### ABOUT THIS TASK
Scan the records below for the line with "Task: Open the Edit menu" and the line with "You are a computer-use agent. Viewport: 1365px". Repeat those two lines and every line between them exactly, and nothing else.

### EXTRACTED MATERIAL
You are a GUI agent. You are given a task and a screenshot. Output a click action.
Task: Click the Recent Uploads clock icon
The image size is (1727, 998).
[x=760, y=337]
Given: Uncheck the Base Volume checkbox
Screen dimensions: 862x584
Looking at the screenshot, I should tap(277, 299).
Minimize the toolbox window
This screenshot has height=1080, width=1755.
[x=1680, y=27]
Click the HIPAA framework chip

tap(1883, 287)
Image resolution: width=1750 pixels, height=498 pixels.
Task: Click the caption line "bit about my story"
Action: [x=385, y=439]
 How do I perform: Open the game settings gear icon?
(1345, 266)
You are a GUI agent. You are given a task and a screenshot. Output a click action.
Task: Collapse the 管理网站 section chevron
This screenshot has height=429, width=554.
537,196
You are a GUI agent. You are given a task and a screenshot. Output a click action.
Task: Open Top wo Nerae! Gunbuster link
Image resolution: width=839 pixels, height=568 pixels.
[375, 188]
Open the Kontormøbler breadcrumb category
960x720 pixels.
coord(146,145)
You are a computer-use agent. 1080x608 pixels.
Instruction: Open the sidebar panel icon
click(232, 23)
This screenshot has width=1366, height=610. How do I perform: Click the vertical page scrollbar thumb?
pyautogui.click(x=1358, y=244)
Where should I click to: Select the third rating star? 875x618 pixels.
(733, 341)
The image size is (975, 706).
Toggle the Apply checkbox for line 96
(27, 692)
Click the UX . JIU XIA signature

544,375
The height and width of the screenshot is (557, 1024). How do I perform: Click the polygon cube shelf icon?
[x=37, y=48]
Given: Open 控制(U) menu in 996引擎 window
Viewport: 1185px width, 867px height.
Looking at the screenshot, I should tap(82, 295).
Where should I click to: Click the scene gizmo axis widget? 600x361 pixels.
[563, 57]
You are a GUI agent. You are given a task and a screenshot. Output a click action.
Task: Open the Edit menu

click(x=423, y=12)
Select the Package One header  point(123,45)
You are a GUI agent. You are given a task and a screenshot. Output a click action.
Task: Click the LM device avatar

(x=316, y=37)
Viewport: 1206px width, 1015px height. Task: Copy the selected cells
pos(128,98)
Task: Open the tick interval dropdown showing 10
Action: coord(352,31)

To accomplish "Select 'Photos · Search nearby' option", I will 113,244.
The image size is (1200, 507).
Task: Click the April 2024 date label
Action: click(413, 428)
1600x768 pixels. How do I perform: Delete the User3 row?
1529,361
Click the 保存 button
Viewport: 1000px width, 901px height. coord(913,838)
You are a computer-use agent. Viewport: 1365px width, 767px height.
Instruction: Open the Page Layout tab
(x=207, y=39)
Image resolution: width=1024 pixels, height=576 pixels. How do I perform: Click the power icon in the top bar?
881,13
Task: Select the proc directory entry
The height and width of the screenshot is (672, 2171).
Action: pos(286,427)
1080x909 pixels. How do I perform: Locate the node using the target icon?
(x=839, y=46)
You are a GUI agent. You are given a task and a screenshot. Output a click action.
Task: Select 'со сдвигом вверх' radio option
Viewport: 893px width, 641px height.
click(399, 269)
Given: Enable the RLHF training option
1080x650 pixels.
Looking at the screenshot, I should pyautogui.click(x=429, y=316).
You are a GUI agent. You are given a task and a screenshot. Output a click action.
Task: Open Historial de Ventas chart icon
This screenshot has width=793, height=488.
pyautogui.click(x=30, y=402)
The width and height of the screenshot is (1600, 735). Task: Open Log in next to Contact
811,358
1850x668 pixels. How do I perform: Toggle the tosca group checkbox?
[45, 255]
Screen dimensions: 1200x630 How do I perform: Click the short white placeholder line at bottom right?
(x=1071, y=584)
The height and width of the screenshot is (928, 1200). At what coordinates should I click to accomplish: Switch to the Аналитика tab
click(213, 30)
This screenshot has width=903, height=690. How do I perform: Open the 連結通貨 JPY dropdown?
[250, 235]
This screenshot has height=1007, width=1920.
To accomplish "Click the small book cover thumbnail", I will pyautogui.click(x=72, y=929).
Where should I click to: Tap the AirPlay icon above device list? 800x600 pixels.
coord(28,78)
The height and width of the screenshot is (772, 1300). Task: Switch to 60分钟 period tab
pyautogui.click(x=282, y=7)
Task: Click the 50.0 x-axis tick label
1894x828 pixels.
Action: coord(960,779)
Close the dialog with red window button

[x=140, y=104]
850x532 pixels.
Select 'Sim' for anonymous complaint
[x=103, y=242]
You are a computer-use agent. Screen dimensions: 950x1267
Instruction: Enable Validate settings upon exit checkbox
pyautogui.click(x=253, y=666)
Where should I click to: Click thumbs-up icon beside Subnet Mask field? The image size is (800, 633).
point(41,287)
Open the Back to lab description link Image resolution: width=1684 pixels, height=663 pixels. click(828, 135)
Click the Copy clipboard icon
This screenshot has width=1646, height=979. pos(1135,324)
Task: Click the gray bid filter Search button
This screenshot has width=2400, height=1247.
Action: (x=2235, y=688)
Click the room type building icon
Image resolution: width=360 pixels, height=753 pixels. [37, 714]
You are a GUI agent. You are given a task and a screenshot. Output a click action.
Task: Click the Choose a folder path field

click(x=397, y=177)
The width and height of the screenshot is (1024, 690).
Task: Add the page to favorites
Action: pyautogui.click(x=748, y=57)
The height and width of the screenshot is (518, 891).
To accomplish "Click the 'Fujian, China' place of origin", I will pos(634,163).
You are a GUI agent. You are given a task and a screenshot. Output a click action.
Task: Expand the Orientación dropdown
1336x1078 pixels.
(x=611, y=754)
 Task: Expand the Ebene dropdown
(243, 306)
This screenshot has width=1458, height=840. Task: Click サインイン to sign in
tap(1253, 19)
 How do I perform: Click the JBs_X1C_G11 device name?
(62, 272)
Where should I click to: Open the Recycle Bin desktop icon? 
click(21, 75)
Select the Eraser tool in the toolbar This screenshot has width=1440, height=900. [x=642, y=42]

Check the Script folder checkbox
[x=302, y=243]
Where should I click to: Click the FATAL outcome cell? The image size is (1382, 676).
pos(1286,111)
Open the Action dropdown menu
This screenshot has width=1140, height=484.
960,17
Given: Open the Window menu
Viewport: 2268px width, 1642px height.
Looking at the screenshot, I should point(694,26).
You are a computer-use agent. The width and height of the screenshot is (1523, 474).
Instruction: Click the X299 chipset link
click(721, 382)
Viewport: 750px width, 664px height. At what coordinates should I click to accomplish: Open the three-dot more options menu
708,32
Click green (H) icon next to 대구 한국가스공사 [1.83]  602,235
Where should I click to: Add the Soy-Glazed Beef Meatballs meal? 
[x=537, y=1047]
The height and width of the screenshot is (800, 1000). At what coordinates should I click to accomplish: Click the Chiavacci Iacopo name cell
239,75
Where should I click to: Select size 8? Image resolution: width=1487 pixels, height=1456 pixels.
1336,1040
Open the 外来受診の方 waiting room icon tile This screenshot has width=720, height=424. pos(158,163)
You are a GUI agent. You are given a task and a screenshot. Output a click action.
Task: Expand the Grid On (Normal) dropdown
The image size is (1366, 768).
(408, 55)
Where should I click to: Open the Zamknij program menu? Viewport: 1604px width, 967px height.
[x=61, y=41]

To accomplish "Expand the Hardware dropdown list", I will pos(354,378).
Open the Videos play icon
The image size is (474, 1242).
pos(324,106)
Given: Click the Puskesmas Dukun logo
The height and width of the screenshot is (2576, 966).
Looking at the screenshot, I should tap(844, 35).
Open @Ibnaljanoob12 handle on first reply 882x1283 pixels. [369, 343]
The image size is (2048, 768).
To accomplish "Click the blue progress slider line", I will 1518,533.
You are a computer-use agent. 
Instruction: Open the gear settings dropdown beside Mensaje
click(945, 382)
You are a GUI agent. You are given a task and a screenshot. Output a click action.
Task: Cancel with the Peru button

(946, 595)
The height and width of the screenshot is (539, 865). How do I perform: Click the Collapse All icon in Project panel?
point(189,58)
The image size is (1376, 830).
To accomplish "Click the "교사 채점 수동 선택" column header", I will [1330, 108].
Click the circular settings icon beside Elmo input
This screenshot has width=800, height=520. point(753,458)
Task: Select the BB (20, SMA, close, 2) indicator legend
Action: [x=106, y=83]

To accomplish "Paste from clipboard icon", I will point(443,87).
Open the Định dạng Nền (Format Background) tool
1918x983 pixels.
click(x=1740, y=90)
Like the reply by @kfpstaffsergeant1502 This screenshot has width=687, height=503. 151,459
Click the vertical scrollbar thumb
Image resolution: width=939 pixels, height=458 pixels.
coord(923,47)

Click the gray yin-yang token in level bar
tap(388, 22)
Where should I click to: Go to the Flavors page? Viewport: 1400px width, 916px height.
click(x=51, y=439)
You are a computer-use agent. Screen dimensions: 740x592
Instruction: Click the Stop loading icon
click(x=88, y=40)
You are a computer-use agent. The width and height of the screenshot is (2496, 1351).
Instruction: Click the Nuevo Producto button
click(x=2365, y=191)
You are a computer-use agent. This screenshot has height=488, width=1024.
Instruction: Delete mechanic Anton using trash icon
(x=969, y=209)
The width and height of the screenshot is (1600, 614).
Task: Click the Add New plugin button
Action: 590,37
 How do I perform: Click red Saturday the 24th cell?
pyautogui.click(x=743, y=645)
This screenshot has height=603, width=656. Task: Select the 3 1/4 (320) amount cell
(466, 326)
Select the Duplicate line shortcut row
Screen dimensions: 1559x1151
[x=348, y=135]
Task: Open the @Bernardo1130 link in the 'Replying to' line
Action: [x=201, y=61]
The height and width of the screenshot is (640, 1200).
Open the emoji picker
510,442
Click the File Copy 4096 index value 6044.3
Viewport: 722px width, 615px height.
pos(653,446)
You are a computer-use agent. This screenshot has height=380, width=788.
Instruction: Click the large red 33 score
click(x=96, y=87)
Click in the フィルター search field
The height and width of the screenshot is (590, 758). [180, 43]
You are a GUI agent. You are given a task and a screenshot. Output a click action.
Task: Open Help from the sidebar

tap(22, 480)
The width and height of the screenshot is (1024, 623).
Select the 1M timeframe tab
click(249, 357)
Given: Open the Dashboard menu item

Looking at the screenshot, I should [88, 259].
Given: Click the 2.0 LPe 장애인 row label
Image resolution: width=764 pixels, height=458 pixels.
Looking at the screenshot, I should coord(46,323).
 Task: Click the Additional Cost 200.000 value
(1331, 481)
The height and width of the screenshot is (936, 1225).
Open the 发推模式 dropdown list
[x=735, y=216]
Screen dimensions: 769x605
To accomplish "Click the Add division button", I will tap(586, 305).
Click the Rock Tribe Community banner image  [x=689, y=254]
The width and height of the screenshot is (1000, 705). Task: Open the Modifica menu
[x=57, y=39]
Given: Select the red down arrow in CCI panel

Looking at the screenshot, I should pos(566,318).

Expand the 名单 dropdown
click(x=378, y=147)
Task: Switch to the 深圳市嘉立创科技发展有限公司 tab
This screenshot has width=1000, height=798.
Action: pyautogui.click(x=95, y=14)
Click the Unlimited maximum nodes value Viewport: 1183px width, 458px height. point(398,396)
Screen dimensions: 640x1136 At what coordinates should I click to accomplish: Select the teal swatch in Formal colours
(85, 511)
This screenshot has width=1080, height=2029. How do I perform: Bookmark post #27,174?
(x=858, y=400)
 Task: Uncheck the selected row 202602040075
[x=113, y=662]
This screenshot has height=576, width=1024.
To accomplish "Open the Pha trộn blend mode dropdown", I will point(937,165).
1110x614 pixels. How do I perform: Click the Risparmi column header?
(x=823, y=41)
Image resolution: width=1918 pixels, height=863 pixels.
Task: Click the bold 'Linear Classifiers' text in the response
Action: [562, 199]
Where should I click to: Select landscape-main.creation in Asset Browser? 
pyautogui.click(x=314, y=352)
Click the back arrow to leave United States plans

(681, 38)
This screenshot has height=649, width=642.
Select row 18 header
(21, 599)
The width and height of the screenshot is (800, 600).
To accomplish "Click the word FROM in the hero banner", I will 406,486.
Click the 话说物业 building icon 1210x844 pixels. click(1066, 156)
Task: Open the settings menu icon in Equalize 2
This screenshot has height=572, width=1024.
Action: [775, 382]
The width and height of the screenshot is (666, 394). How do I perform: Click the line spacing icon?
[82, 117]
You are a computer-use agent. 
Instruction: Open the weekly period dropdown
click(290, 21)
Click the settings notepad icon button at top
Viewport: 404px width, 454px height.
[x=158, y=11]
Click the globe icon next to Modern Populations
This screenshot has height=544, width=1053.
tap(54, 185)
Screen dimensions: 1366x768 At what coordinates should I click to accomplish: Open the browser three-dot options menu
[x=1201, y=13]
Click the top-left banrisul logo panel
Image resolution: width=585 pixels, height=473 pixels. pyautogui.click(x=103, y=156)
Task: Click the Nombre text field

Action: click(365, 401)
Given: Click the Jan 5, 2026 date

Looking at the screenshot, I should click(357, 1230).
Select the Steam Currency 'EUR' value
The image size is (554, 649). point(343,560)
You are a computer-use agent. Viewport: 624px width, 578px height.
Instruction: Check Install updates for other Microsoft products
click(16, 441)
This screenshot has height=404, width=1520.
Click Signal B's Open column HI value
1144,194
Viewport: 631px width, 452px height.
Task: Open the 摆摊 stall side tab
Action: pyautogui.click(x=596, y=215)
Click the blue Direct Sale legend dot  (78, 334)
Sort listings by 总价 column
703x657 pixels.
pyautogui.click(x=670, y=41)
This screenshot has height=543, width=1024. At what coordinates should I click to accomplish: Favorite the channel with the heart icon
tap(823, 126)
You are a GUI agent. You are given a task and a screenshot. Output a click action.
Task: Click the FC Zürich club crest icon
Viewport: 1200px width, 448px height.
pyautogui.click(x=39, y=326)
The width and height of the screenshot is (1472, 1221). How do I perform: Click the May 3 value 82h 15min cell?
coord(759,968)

### ANSWER SPACE
Task: Open the Edit menu

click(x=423, y=12)
Select the Package One header  point(123,45)
You are a GUI agent. You are given a task and a screenshot. Output a click action.
Task: Click the LM device avatar

(x=316, y=37)
Viewport: 1206px width, 1015px height. Task: Copy the selected cells
pos(128,98)
Task: Open the tick interval dropdown showing 10
Action: coord(352,31)

To accomplish "Select 'Photos · Search nearby' option", I will 113,244.
The image size is (1200, 507).
Task: Click the April 2024 date label
Action: click(413, 428)
1600x768 pixels. How do I perform: Delete the User3 row?
1529,361
Click the 保存 button
Viewport: 1000px width, 901px height. coord(913,838)
You are a computer-use agent. Viewport: 1365px width, 767px height.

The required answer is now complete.